-- Dataset records follows --
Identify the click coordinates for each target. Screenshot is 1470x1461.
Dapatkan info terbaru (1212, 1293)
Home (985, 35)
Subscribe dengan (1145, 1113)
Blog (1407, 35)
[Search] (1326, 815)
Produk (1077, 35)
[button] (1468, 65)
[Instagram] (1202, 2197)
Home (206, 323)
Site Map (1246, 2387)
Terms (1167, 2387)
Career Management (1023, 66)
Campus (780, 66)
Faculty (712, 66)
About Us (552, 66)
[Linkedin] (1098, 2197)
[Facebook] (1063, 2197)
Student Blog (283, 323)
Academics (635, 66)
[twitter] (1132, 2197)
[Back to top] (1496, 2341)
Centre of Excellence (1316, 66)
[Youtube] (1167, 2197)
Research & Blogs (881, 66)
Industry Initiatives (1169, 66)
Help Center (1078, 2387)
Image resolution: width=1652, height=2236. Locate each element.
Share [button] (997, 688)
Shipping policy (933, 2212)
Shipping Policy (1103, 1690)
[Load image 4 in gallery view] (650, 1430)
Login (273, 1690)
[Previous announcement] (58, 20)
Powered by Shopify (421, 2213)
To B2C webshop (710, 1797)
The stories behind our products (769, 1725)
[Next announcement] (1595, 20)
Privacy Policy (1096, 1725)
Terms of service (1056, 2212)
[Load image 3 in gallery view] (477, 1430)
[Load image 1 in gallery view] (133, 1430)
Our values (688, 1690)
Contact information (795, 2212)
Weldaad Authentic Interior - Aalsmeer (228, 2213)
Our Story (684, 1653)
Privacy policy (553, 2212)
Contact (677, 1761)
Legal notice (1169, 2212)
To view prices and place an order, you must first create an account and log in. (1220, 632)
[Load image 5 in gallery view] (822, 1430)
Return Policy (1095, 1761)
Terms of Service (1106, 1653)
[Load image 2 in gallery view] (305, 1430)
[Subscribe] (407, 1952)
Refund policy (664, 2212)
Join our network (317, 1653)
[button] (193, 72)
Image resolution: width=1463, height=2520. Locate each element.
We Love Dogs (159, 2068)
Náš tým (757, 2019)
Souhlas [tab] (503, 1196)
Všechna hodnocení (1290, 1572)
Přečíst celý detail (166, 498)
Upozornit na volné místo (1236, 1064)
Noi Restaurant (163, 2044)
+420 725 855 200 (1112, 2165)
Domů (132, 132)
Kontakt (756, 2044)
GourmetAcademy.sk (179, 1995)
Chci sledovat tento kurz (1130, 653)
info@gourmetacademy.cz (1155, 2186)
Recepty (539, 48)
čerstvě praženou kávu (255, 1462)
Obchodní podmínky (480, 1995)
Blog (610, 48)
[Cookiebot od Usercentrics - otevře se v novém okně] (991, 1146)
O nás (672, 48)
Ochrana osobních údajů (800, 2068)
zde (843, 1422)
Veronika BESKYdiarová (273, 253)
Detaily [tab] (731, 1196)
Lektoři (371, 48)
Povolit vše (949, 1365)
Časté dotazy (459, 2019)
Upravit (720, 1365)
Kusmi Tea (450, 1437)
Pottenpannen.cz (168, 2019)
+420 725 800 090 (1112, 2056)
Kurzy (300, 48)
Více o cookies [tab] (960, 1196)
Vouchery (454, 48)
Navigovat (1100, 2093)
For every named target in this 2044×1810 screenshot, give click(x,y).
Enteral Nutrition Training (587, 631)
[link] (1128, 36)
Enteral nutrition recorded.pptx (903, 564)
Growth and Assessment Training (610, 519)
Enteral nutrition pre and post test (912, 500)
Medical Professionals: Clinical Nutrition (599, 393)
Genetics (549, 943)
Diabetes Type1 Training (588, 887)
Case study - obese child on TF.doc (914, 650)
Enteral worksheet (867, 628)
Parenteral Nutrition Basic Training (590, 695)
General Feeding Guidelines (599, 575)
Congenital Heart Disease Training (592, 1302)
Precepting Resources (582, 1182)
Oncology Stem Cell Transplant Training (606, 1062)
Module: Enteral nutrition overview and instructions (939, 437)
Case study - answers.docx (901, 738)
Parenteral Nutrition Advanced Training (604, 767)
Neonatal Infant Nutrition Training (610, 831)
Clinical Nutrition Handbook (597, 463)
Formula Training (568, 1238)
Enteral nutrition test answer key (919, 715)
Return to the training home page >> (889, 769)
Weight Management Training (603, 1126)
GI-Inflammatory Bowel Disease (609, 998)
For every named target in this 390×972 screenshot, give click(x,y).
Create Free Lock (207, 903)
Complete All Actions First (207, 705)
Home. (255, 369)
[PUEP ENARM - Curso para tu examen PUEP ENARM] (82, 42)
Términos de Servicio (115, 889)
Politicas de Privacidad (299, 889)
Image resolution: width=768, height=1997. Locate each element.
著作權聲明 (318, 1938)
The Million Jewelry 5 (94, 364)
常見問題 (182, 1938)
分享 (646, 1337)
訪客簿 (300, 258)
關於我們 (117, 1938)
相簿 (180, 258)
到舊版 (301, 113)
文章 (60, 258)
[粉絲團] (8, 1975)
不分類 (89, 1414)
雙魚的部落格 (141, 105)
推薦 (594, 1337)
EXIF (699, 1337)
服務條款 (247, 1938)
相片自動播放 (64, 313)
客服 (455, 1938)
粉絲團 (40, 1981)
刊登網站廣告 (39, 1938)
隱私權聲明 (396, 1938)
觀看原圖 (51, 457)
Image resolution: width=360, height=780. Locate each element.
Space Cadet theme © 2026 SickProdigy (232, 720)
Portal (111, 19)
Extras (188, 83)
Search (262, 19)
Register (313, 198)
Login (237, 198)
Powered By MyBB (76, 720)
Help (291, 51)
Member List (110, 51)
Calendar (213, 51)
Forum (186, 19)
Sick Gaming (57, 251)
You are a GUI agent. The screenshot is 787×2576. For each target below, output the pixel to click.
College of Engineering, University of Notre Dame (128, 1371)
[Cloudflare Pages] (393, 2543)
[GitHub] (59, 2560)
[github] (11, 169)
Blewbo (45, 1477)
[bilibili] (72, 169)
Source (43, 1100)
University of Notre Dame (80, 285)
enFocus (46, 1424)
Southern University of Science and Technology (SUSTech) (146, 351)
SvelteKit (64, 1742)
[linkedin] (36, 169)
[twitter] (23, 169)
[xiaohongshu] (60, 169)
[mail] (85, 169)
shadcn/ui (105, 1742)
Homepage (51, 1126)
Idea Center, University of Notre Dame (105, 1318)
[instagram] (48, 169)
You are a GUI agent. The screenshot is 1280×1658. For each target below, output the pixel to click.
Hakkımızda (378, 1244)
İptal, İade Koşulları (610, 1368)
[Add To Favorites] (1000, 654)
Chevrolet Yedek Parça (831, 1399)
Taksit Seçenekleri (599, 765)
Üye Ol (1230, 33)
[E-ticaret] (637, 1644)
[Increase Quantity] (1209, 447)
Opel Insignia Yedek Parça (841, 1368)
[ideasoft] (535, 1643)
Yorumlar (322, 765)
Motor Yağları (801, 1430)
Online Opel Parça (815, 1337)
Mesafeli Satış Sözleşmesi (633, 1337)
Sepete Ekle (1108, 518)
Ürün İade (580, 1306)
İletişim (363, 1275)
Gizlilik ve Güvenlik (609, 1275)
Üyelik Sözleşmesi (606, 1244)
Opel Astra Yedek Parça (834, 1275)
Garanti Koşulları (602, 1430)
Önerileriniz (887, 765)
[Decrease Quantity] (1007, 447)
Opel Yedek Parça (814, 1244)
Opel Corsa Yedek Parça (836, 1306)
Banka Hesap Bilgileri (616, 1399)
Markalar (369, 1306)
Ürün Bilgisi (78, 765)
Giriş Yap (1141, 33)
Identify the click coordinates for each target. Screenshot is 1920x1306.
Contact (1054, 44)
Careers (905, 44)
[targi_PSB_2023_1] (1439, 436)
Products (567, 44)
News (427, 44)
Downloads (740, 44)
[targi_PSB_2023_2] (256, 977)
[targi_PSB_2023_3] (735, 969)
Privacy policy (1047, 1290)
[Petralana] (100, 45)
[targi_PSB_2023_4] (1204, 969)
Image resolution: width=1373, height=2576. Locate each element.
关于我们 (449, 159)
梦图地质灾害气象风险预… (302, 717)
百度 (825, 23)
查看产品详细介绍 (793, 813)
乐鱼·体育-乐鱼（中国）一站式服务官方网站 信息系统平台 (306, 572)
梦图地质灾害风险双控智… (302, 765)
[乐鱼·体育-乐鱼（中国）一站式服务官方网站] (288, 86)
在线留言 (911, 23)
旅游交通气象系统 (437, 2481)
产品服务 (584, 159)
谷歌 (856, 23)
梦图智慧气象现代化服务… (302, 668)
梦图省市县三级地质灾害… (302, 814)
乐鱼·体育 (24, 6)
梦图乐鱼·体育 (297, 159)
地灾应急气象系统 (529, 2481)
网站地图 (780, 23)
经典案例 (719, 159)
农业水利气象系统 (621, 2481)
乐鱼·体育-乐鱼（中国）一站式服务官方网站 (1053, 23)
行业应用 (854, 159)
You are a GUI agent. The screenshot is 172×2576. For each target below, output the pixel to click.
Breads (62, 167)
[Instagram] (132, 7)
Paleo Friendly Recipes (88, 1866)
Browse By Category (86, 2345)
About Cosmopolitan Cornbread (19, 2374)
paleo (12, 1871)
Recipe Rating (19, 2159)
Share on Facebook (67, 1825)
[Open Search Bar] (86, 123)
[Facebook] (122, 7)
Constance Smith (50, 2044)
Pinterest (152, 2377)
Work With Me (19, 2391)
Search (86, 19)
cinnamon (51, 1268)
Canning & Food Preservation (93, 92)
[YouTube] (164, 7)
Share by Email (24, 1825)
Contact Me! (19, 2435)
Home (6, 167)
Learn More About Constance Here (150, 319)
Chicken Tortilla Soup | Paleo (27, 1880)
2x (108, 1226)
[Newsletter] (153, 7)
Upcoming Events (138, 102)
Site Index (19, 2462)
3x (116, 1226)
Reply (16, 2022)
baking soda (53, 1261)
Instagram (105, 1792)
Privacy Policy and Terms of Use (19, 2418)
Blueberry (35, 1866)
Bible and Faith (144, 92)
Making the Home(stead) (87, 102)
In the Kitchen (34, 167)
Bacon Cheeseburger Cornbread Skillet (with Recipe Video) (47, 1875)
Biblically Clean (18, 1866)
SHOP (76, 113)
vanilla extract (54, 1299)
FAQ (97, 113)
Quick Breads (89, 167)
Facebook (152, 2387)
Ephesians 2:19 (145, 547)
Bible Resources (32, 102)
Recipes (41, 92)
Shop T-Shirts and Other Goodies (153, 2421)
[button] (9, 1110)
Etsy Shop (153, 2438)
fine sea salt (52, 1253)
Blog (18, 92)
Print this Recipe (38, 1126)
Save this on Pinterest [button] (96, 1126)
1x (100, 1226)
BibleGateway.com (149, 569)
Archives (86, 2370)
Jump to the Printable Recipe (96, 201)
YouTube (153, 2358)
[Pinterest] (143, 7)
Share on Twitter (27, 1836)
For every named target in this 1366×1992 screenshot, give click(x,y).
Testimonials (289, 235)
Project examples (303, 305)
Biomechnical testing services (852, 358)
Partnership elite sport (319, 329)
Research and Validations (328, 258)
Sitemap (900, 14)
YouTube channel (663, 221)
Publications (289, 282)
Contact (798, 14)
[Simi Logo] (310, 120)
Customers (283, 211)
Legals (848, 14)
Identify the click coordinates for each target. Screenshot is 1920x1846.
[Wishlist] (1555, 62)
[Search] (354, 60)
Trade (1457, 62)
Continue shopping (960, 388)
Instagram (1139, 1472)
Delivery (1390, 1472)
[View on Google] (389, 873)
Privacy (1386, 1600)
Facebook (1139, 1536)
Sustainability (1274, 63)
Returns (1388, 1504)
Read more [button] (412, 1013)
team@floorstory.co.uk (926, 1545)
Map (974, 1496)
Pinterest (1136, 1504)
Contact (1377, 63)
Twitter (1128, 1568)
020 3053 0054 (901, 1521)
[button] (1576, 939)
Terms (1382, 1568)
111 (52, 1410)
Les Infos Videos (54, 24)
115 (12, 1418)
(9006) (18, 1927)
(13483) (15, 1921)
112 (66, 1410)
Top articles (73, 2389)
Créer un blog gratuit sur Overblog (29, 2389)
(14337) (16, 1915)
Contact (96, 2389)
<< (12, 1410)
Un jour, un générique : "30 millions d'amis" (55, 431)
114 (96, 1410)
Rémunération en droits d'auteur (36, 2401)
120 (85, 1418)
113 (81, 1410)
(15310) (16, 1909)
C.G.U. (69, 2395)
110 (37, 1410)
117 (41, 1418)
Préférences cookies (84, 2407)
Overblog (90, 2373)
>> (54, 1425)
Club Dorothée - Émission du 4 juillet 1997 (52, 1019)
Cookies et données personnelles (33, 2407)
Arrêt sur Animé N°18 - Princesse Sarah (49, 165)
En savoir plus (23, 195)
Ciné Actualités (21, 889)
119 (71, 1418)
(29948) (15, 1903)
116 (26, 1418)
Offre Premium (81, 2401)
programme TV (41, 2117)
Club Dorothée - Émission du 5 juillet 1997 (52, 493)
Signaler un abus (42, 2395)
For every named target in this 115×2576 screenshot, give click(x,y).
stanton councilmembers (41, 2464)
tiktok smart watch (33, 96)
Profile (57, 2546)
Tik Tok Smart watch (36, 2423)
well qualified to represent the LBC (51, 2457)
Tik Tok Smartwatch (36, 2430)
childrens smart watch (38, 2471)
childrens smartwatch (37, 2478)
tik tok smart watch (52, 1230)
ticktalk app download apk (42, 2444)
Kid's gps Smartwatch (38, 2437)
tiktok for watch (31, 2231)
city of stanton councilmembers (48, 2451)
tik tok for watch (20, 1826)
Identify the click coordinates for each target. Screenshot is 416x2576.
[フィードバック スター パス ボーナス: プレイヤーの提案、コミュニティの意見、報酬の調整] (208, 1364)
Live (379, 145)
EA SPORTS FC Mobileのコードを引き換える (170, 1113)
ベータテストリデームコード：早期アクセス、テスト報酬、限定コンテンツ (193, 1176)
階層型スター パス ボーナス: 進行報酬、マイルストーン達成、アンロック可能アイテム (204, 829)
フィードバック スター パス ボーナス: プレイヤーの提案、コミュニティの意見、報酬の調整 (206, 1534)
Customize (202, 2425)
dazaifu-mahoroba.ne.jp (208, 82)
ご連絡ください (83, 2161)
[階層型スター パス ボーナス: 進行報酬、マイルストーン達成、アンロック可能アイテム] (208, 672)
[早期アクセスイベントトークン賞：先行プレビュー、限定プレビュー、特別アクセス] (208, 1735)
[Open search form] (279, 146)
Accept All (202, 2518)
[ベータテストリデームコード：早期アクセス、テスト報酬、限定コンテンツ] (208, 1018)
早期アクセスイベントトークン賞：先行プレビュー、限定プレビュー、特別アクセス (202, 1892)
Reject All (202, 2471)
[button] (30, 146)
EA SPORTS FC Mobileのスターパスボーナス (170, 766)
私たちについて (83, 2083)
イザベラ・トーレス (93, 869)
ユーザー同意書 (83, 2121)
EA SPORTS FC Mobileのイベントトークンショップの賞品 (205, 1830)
-- Dataset records concluded --
Every line from the one containing "ベータテストリデームコード：早期アクセス、テスト報酬、限定コンテンツ (193, 1176)" to the end of the entries must be set down exactly, with none omitted and none added.

### Reply
ベータテストリデームコード：早期アクセス、テスト報酬、限定コンテンツ (193, 1176)
階層型スター パス ボーナス: 進行報酬、マイルストーン達成、アンロック可能アイテム (204, 829)
フィードバック スター パス ボーナス: プレイヤーの提案、コミュニティの意見、報酬の調整 (206, 1534)
Customize (202, 2425)
dazaifu-mahoroba.ne.jp (208, 82)
ご連絡ください (83, 2161)
[階層型スター パス ボーナス: 進行報酬、マイルストーン達成、アンロック可能アイテム] (208, 672)
[早期アクセスイベントトークン賞：先行プレビュー、限定プレビュー、特別アクセス] (208, 1735)
[Open search form] (279, 146)
Accept All (202, 2518)
[ベータテストリデームコード：早期アクセス、テスト報酬、限定コンテンツ] (208, 1018)
早期アクセスイベントトークン賞：先行プレビュー、限定プレビュー、特別アクセス (202, 1892)
Reject All (202, 2471)
[button] (30, 146)
EA SPORTS FC Mobileのスターパスボーナス (170, 766)
私たちについて (83, 2083)
イザベラ・トーレス (93, 869)
ユーザー同意書 (83, 2121)
EA SPORTS FC Mobileのイベントトークンショップの賞品 (205, 1830)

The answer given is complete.